Researchers in the field of large language models (LLMs) are focused on training these models to respond more effectively to human-generated text. This requires aligning the models with human preferences, reducing bias, and ensuring the generation of useful and safe responses, a task often achieved through supervised fine-tuning and complex pipelines like reinforcement learning from human feedback (RLHF). While tools such as HuggingFace TRL and DeepSpeedChat have been useful, they often lack the scalability and performance necessary for large-scale models.
NVIDIA researchers introduced a new tool to streamline the training process. This tool is called NeMo-Aligner and it utilizes NVIDIA’s NeMo framework to optimize the whole RLHF pipeline. The tool focuses on optimizing both parallelism and distributed computing techniques, to better handle the complexity of training large-scale models. It also distributes the computing workload across various clusters to use hardware resources effectively.
NeMo-Aligner’s architecture enhances model alignment, making it more efficient and accessible.

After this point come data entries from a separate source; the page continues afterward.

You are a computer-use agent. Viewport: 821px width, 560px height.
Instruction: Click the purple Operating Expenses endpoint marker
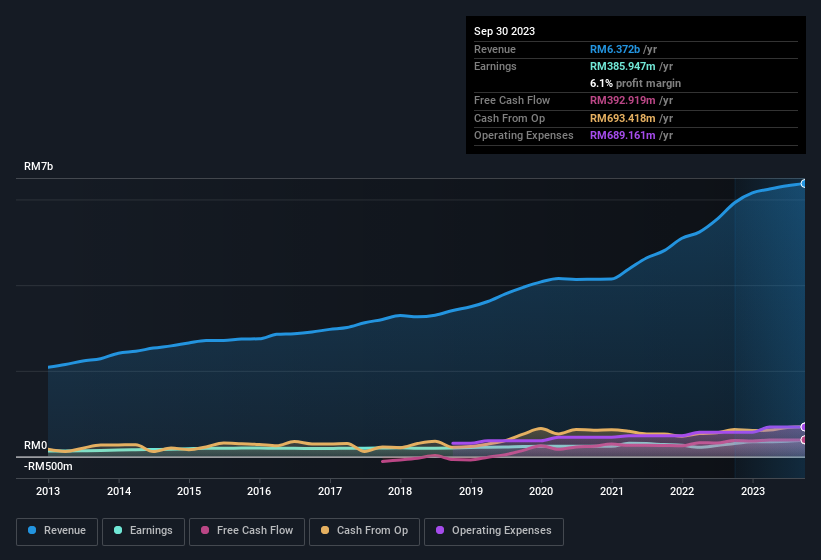pos(804,427)
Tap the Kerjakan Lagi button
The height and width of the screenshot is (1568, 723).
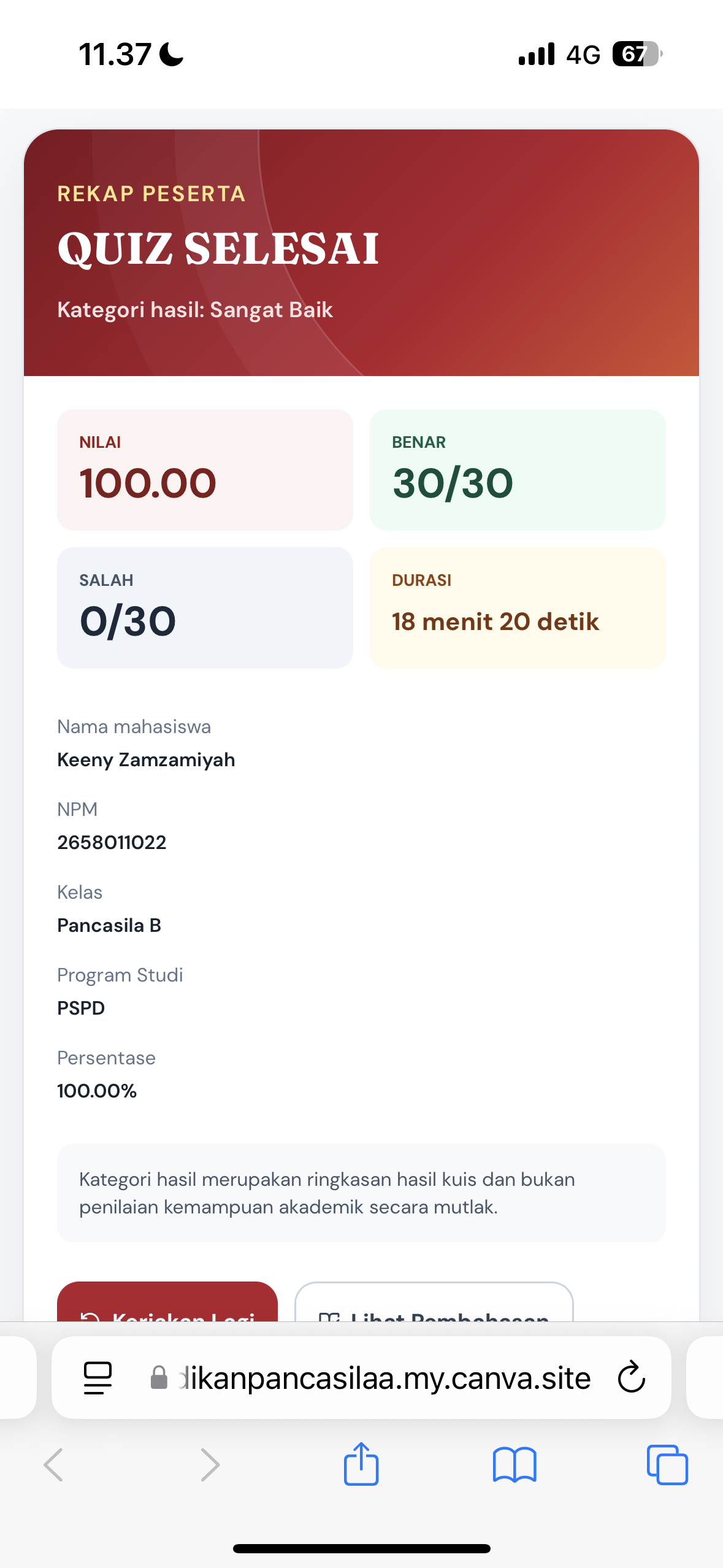click(167, 1302)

The tool divides the training pipeline into three stages: Supervised fine-tuning, Reward model training, and Proximal policy optimization (PPO). During PPO, the tool evenly distributes workloads among data-parallel workers, leading to improved training efficiency.
The performance of NeMo-Aligner has shown efficiency improvements, especially during the PPO stage. The integration of TensorRT-LLM reduces training times by up to seven times compared to more traditional methods. The tool also supports training models of up to 70 billion parameters, reducing training times while improving efficiency.
NeMo-Aligner is a flexible tool that can be integrated with various alignment algorithms like Supervised Finetuning, Direct Preference Optimization, and SPIN. It supports different optimization strategies and allows for alignment of models with human preferences across various aspects such as correctness and toxicity.
In summary, NeMo-Aligner is an effective tool for training large language models. It addresses the challenges of scalability and performance while streamlining the process of aligning large language models with human preferences. The tool enhances training efficiency and ensures that LLMs can be fine-tuned with improved alignment with human expectations.